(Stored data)
○ ○ ○ ○ ○ ○ ○
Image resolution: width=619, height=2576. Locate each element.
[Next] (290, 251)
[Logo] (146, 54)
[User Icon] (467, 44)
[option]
○ ○ ○ ○ ○ ○ ○
WHAT NEEDS TO BE DONE
Every record above must be set down again, word for word.

ANSWER TO THIS PROBLEM
Image resolution: width=619, height=2576. Locate each element.
[Next] (290, 251)
[Logo] (146, 54)
[User Icon] (467, 44)
[option]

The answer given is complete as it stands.